The question was particularly perplexing, since many domains in the α and β subunit legs intervene between the ligand
binding headpiece and the membrane, and transmission of conformational change through so many domains was unprecedented.
In collaboration with Timothy Springer (The Center for Blood Research), we could describe the rearrangements in integrin
architecture that communicate signals between the extracellular and intracellular environments, and that regulate
affinity for biological ligands.
Many members of the integrin family, including α5β1, α8β1, αIIbβ3,
αVβ3, αVβ5, αVβ6 and αVβ8, recognize an Arg-Gly-Asp (RGD) motif within
their ligands. These ligands include fibronectin (Fn), fibrinogen, vitronectin,
von Willebrand factor and many other large glycoproteins. Peptides containing
this motif can efficiently block these integrin-ligand interactions. However,
it is the residues outside the RGD motif that provide specificity as well
as high affinity for each integrin-ligand pair. α5β1 integrin and Fn form
a prototypic integrin-ligand pair. This receptor-ligand pair is functionally
very important because it mediates fibronectin fibril formation and governs
extracellular matrix assembly, which is vital to cell function in
The interaction between α5β1 and Fn is fundamental for vertebrate development.

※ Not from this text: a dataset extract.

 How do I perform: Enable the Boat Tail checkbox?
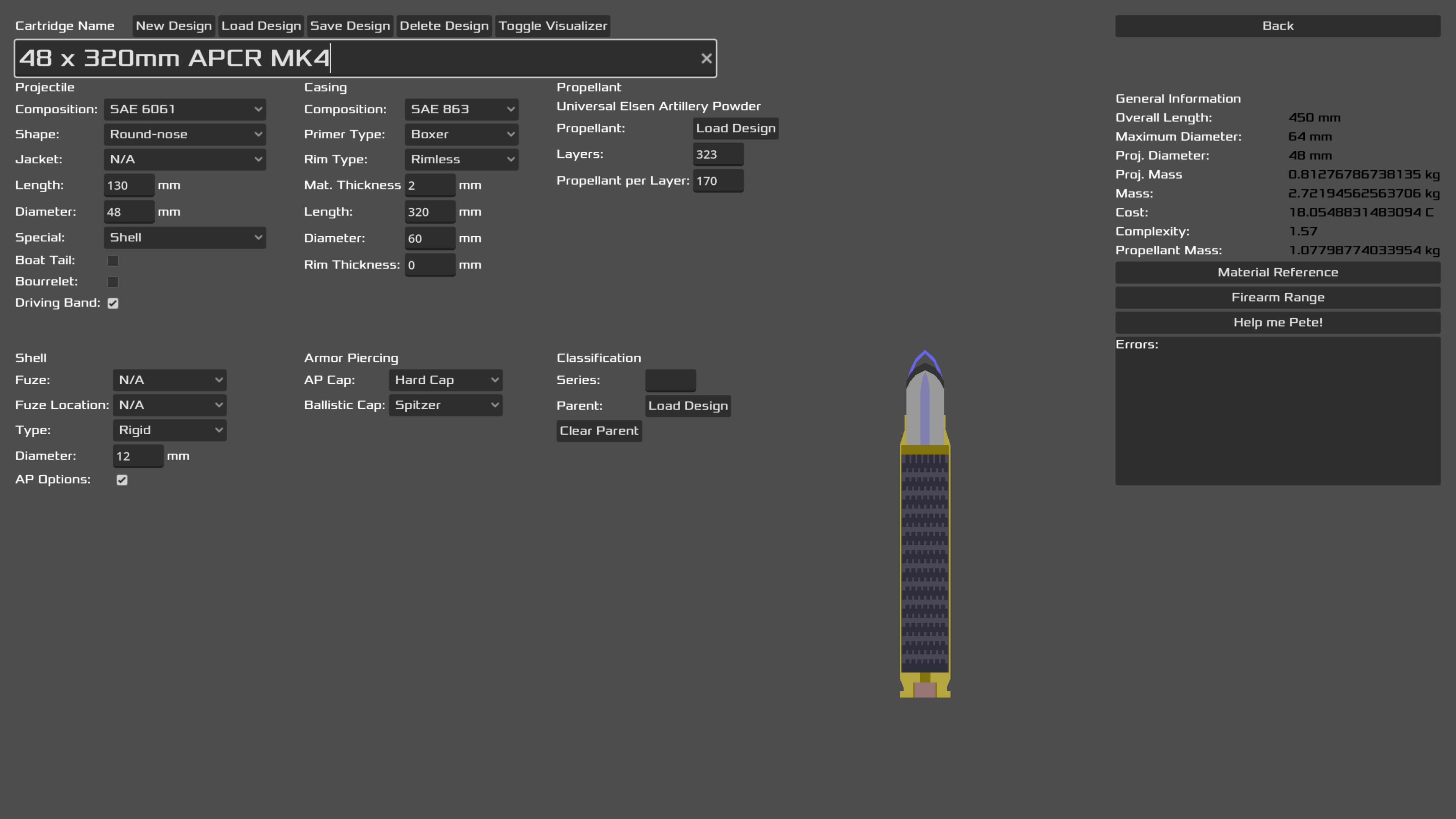113,260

In addition to the RGD sequence present in Fn type III module 10, a set
of residues present in Fn type III module 9 (synergy site) contribute to
high affinity recognition by α5β1. The crystal structure of the extracellular
domain of αVβ3 integrin has established a basis to think about integrin
function on the atomic level. The subsequent structure of αVβ3 in complex
with a ligand mimetic peptide provided a first glimpse as to how integrins
recognize the RGD tripeptide motif, where Arg and Asp side chains bridge
the integrin α and β subunits at the center of the ligand binding pocket.

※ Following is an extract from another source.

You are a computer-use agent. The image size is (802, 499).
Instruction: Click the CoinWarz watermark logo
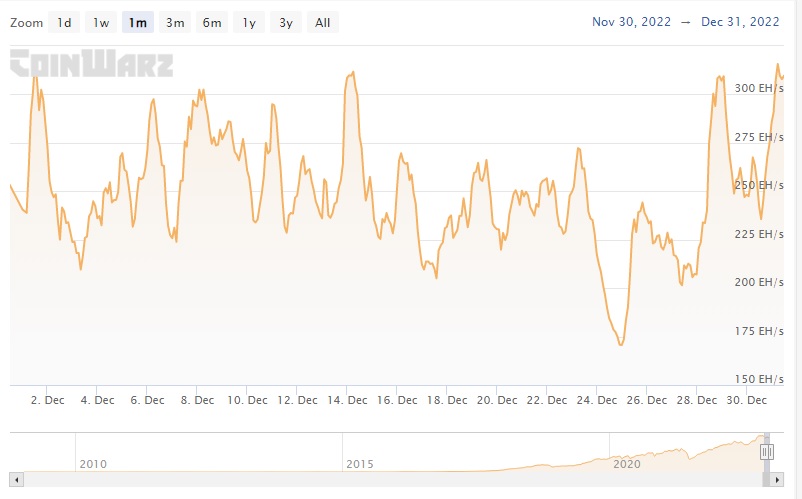pyautogui.click(x=92, y=65)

We have shown with integrin αVβ3 that binding to a small ligand mimetic
peptide converted the extracellular domain from a compact `bent' conformation
into a tall extended conformation. These studies utilized small peptides
containing RGD; however, structural information using a protein ligand
was needed in order to understand the contribution of residues outside
the RGD-integrin interface to the specificity and stability of the physiological
integrin-ligand complex, and to integrin conformation. In collaboration
with Timothy Springer (The Center for Blood Research) we showed how an
integrin globular head domain composed of both subunits binds its physiological
protein ligand using a recombinant α5β1 headpiece fragment and Fn fragments.
Together with binding kinetics measurements, new insights emerged on the
contribution of the synergy site in Fn to the binding to α5β1 integrin.